Creator: Yegor Bugayenko
Creator: Toby Byron
I cannot use the StrictDuplicateCode check because it reports excessive essentially false duplicates.
Specifically, each of my source code files starts with the same file header (a comment that contains a copyright notice and boilerplate relating to the GPL3 license that my code is released under).
Yes, literally speaking, StrictDuplicateCode is correctly finding duplicates here however standard file headers are clearly not what people want to have reported to them.
So, what StrictDuplicateCode needs is to automatically suppress any duplicate comments at the start of files from its reports.
Would be nice to have a property "header" for StrictDuplicateCodeCheck:
I would like to work on the issue.
Let's clarify requirements.
I assume that:
1. license header starts from the first line of a class and may start from /, /* or //
2. all the comments should be ignored until package declaration (yep, it's possible that the class is in default package but it's the case we can ignore since it should not appear)

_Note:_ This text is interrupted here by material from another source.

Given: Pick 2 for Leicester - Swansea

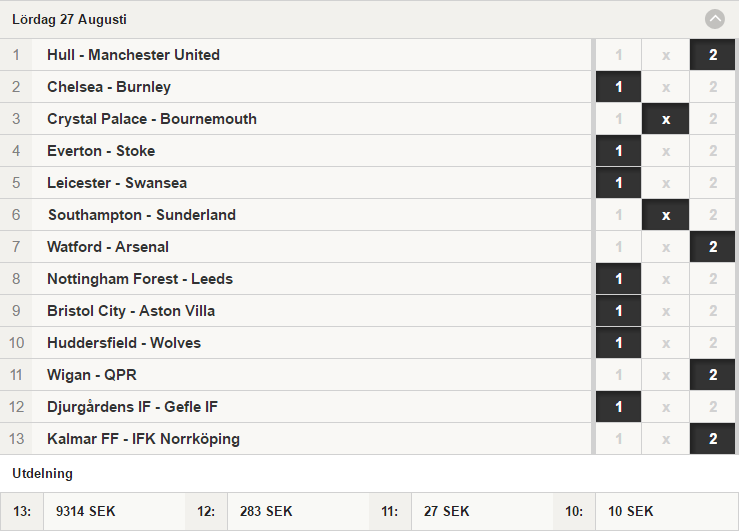Looking at the screenshot, I should click(713, 183).
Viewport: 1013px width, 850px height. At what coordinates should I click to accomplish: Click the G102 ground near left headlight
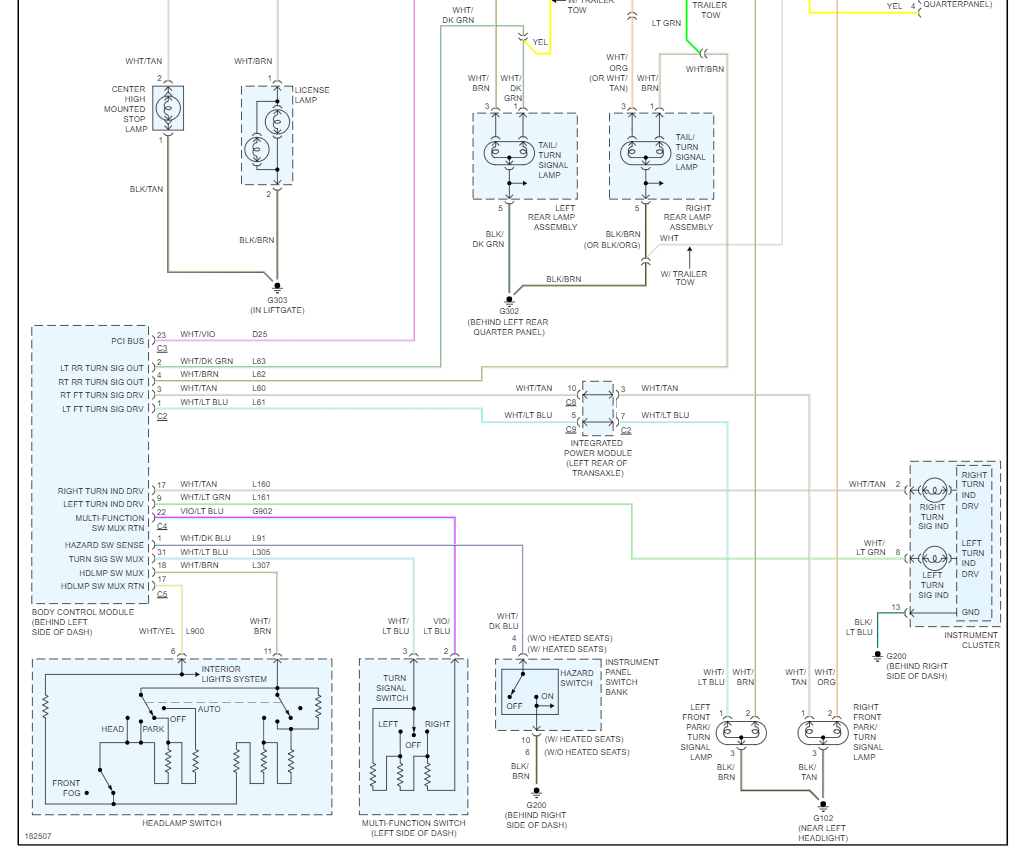822,802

Are you OK with the assertions? They will help to use simple text parsing instead of TreeWalker.
Question: should we add "ignoreHeader" property to StrictDuplicateCodeCheck?
If yes, should it be set to true by default?

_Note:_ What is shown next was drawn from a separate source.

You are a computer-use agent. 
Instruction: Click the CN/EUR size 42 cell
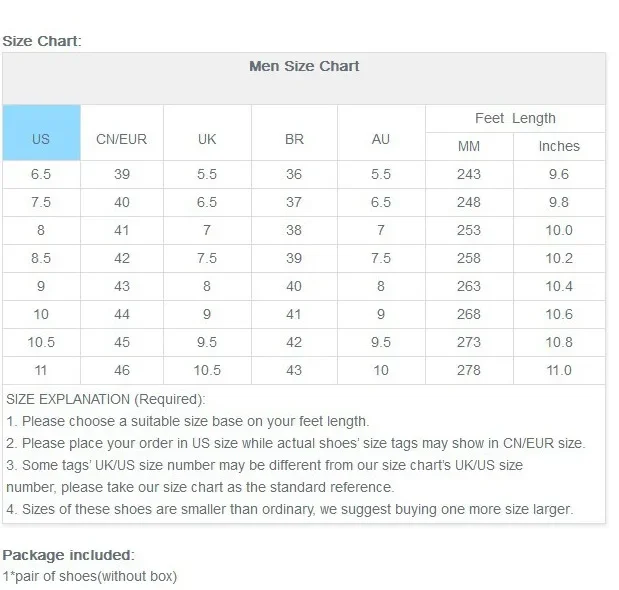click(x=122, y=258)
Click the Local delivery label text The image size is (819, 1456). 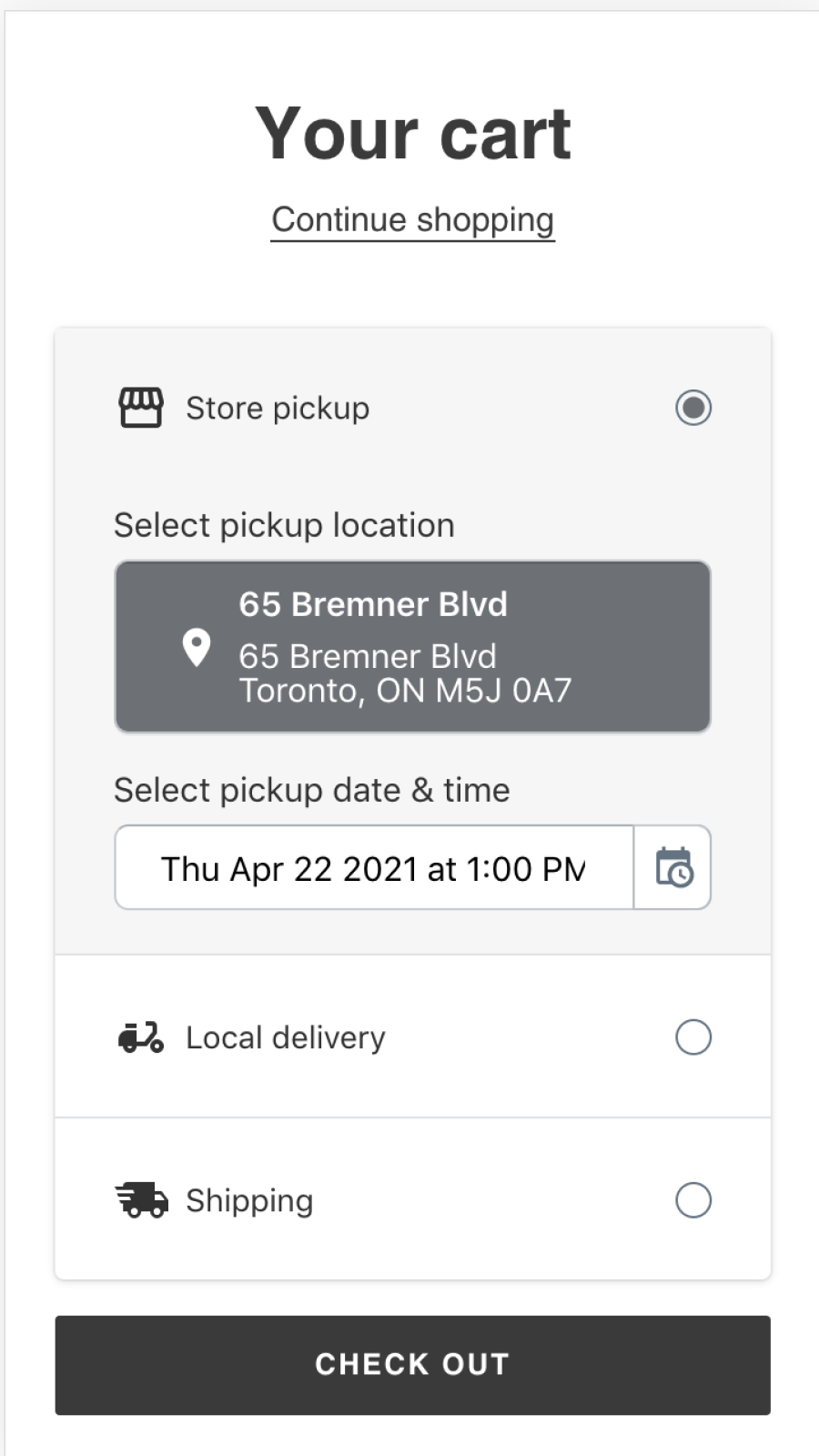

Hi Yuri, thanks for desire to help, I appreciate that.
That Check have to be removed from Checkstyle completely, it is extremely buggy. Whole concept of searching code duplication should be reviewed, reimplemented and re-tested before introducing it to Checkstyle.
Doing strict compare of code is worst realization. Amount of false positives that such tools produce make them unusable. I even in favour of keeping items separately with copy paste father then introducing dependency between classes. I am not asking completely abandon idea of code duplication ..... but that should not be done Checkstyle for now, and should be moved to our experimental project (sevntu.checkstyle).
please do me a favour - remove that Check completely from Checkstyle to make Checkstyle more reliable for users.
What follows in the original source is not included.